Unless every tool supports exactly the same subset of XSD (and MSFT seem very against the WS-I proposal to define an XSD subset), you're always going to get a impedence mismatch between tools, the only way forward is to ensure your final contract (however it started) contains the subset of subsets that all the tools support.
Monday, 14 February 2005 20:44:13 (GMT Standard Time, UTC+00:00)
Simon,
So you're basically saying writing a contract first doesn't buy me anything since I still have to target the subset of features supported by all toolkits if I want to globally interop. So basically, writing the XSD/WSDL first doesn't buy me more interop than using a toolkit AND is more expensive to boot since my developers now have to learn the intricacies of WSDL/XSD/WS-*.
Monday, 14 February 2005 21:46:13 (GMT Standard Time, UTC+00:00)
Concrete example of an uninteroperable web service which was created by starting out with the object oriented code:

http://msdn.microsoft.com/library/default.asp?url=/library/en-us/cpguide/html/cpconconsumingdatasetfromwebservice.asp

Making the discussion binary ("doesn't buy me anything") is not helpful.

Monday, 14 February 2005 23:30:52 (GMT Standard Time, UTC+00:00)
Sam,
And I can show you an example of an uninteroperable web service generated by hand. Where does that leave us? Everyone seems set on trying to argue about how their favorite approach sucks less than the other.

So far the only useful advice I've seen on this topic was your blog posting suggesting people use multiple toolkits to test their WSDLs. However even that post implies this is somehow a problem with SOAP toolkits that is fixed by the silver bullet that is contract first development.
Tuesday, 15 February 2005 09:16:32 (GMT Standard Time, UTC+00:00)
I'm surprised to read a discussion about workarounds against the problems caused by incomplete implementations of ill-conceived protocols by inadequate tools. We shouldn't be using any of that junk.
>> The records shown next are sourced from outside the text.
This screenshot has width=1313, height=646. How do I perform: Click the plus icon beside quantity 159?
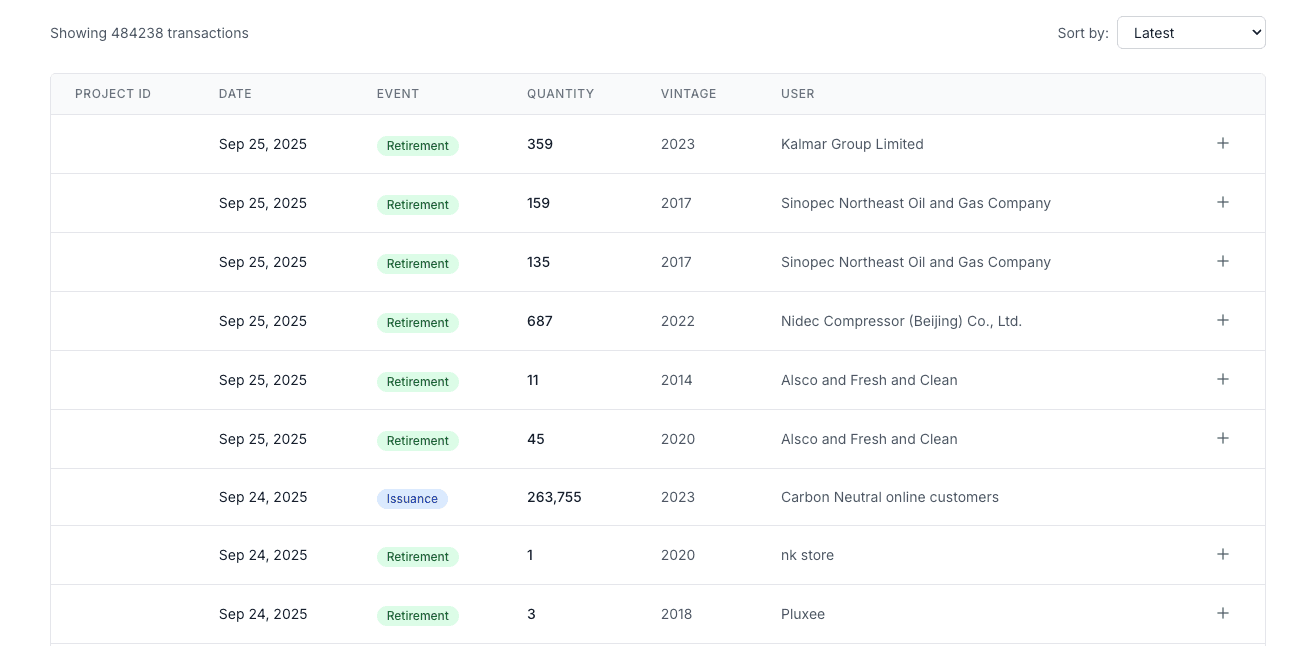(x=1222, y=202)
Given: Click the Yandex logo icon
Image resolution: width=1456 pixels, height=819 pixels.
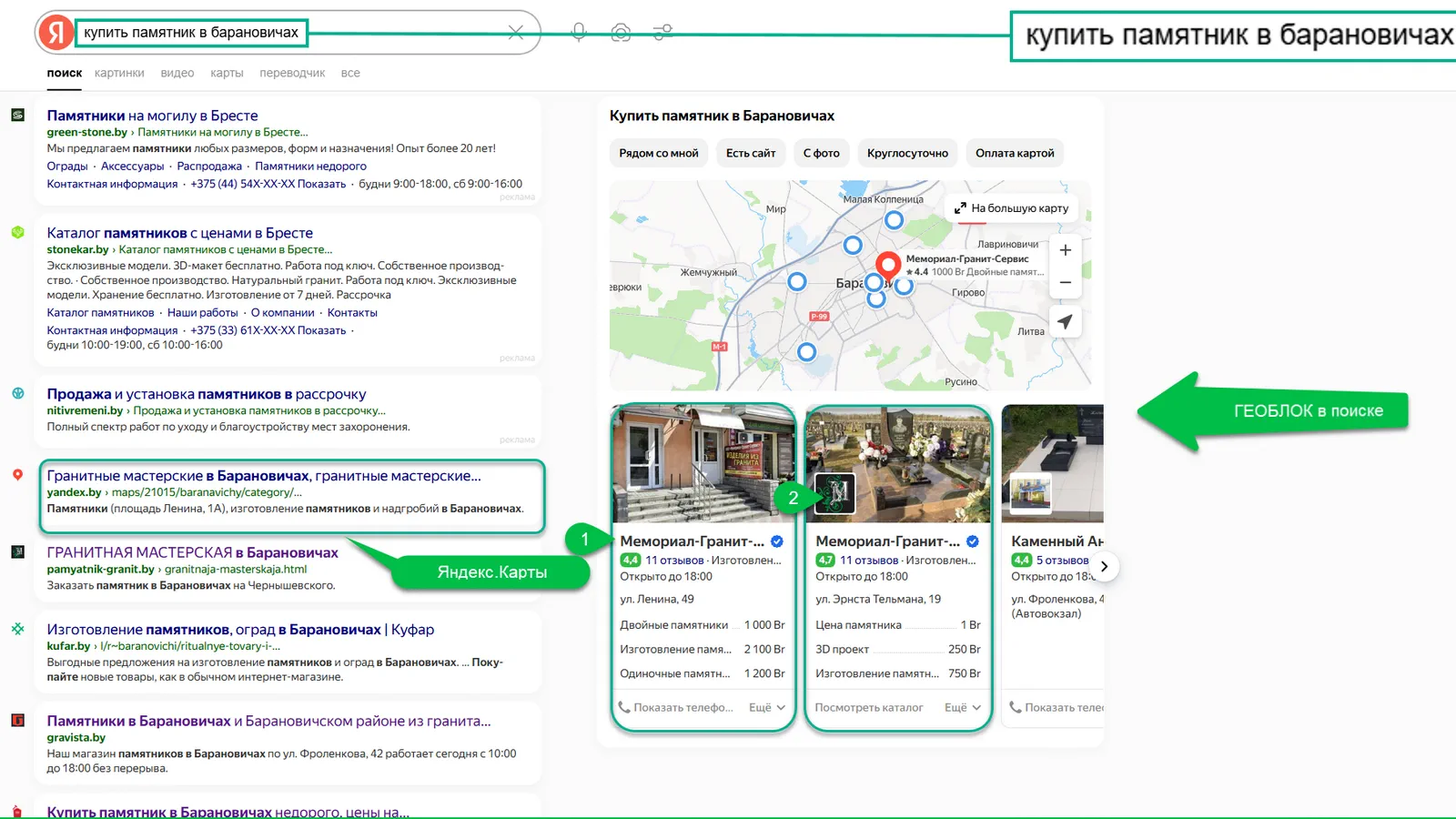Looking at the screenshot, I should [x=56, y=33].
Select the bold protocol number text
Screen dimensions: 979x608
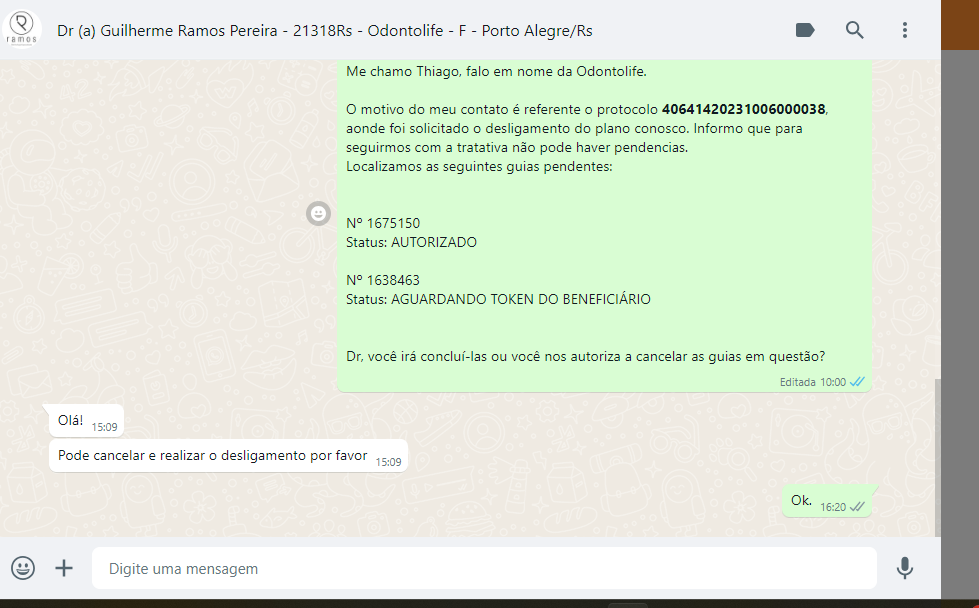click(744, 109)
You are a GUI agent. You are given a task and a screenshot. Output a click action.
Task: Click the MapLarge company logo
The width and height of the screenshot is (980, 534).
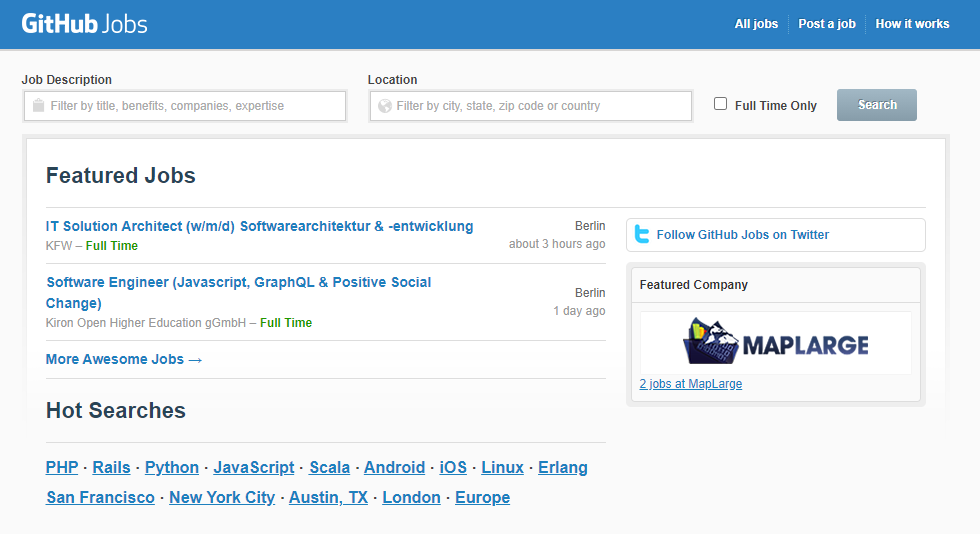(775, 342)
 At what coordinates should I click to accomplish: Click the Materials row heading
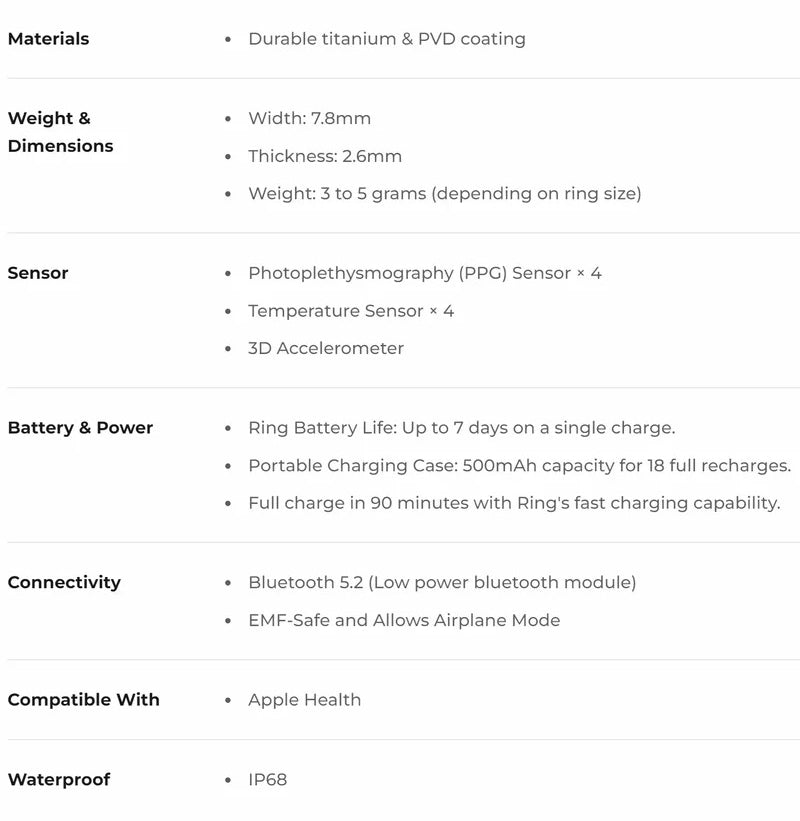click(48, 39)
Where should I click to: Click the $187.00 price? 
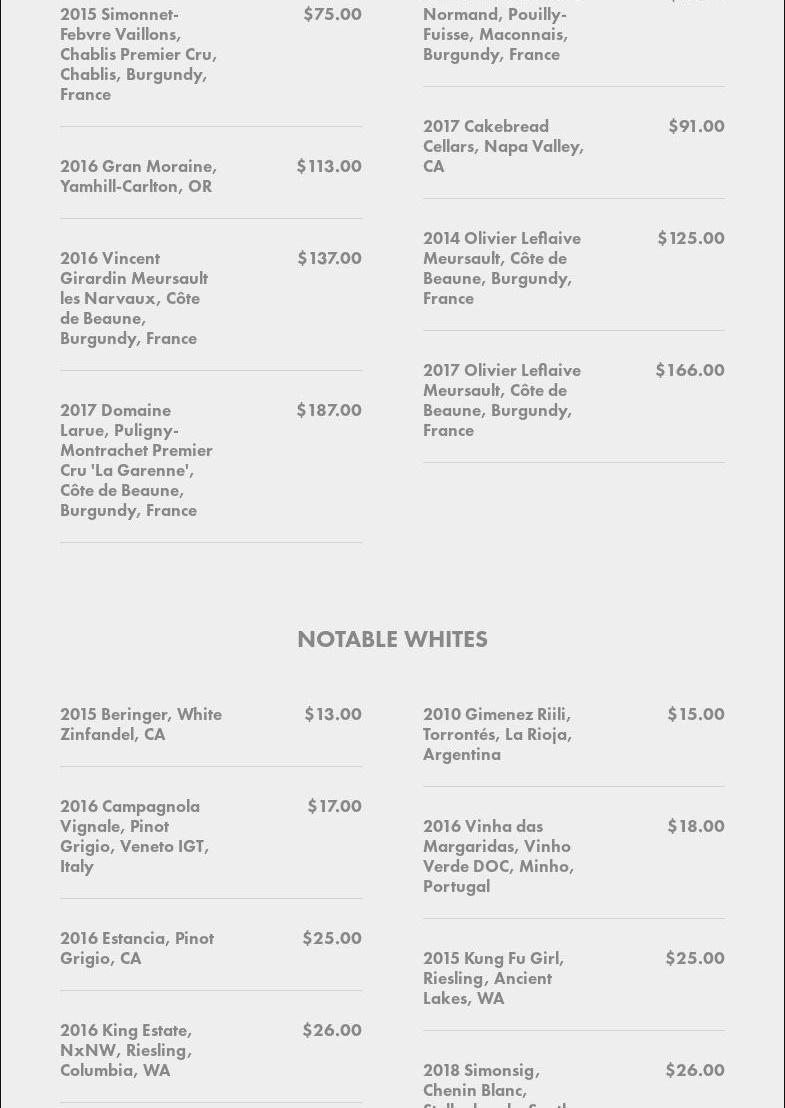coord(329,410)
Easy and unsurprising object-oriented communication requires really object-oriented protocols (e.g. CORBA).
Interoperable implementation of XML Schema, SOAP etc. requires a much greater effort and impact on application code than what typical WS* toolkits promise, typically including explicit XML processing instead of flawed automatic mappings.
Tools trying to do both things,at least until now, are just lying to programmers and maybe to their makers.
A responsible decision is needed: to develop something cheap and brittle for the client toolkit A and server toolkit B in use forgetting about interoperability, or to bear the cost of implementing the stack of required XML-based bad ideas in its entirety.